* Action item *
Copy each line from the entries that the word "agent" appears in.

[Stored data]
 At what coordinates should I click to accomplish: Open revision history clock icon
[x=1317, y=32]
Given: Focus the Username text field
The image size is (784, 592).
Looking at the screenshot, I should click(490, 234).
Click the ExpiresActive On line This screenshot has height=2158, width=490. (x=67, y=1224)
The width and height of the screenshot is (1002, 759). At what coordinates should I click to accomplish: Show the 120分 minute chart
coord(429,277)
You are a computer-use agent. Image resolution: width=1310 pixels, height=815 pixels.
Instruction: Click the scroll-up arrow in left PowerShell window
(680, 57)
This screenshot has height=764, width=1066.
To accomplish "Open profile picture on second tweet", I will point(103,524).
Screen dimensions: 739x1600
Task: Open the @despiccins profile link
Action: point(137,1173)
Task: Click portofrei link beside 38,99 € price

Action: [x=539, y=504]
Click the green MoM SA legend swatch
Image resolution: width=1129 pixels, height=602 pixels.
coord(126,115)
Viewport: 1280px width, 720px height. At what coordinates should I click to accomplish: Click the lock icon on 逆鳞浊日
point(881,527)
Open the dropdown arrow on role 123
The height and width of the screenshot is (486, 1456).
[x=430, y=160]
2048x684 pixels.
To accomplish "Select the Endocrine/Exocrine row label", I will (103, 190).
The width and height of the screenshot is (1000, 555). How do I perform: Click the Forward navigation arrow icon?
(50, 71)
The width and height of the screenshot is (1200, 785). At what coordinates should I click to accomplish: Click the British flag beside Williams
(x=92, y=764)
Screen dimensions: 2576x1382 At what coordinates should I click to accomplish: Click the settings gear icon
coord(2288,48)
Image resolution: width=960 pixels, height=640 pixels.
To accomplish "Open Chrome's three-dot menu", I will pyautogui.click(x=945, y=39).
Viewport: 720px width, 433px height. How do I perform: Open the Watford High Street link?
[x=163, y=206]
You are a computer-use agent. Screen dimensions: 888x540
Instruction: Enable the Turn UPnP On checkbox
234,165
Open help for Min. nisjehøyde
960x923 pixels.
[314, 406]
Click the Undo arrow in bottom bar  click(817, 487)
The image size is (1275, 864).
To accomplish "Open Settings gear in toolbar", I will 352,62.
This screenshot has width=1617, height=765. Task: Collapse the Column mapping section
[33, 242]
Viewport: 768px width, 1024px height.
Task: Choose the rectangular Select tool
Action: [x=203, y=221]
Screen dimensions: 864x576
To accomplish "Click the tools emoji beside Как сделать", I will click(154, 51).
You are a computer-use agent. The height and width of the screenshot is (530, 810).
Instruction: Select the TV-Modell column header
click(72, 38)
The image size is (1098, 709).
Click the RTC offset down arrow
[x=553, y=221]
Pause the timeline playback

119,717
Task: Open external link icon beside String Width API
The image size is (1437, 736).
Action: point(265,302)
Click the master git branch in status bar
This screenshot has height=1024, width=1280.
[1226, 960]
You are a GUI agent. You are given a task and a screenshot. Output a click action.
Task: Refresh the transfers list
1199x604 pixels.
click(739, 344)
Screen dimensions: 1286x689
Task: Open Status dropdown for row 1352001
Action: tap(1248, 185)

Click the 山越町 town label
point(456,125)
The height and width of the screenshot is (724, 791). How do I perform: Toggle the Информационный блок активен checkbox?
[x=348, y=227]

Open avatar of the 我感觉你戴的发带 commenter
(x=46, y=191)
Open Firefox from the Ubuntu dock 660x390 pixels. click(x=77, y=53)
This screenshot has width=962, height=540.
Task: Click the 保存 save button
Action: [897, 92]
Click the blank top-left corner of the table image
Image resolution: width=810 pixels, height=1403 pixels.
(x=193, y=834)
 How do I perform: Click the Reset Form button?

* Answer box *
You are a computer-use agent. Image resolution: width=1310 pixels, height=815 pixels.
You are a computer-use agent. Screen dimensions: 888x540
You are a computer-use agent. The height and width of the screenshot is (530, 810).
You are a GUI agent. You are given a task and a screenshot. Output a click action.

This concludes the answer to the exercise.